Monday, September 11, 1995

06:20 AM. Bedroom

»: Suena el despertador

Esta mañana me he despertado y levantado de la cama antes de la hora. Me siento un tanto desvelada, aunque haya dormido bien, pero no me he querido quedar en la cama, por lo que he preferido asomarme a la ventana con la expectativa de que el ambiente que hubiera en la calle me animase un poco, aunque desde mi ventana tampoco es que se vea mucho. Por suerte o por desgracia ocupo una de las habitaciones más tranquilas y Early Ave no tiene tanto tráfico como Fulton St. en particular me ha preocupado el ruido que yo pudiera hacer, aunque debido a que duermo sobre el garaje me encuentro bastante aislada del resto de la casa.

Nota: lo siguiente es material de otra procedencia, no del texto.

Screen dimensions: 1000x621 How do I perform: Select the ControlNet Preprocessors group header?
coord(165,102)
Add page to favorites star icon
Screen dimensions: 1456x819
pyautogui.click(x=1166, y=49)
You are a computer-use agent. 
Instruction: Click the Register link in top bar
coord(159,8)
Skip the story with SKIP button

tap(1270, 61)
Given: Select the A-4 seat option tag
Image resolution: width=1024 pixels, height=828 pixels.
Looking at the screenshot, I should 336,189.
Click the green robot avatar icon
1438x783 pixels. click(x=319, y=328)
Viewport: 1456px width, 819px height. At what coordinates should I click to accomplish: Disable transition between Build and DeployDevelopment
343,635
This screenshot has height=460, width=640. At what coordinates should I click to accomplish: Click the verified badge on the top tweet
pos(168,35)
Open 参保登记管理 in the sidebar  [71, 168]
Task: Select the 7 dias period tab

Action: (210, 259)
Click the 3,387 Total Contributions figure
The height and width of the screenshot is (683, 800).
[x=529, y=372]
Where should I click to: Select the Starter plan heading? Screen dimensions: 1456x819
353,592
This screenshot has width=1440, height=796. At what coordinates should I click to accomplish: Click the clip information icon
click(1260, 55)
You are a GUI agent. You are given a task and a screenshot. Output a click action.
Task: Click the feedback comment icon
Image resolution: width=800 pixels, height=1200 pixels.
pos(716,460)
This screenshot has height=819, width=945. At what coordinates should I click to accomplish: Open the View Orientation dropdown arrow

Ahora que soy la mayor y después de los años que llevo aquí, supongo que en el fondo agradezco esta tranquilidad y el hecho de no sentirme tan controlada, aunque es cierto que quizás ésta sea una de las habitaciones más frías, pero según Ana está bien aislada y eso no es problema. Yo tampoco suelo dormir destapada y mantengo mi costumbre de calentar el pijama en el radiador antes de ponérmelo.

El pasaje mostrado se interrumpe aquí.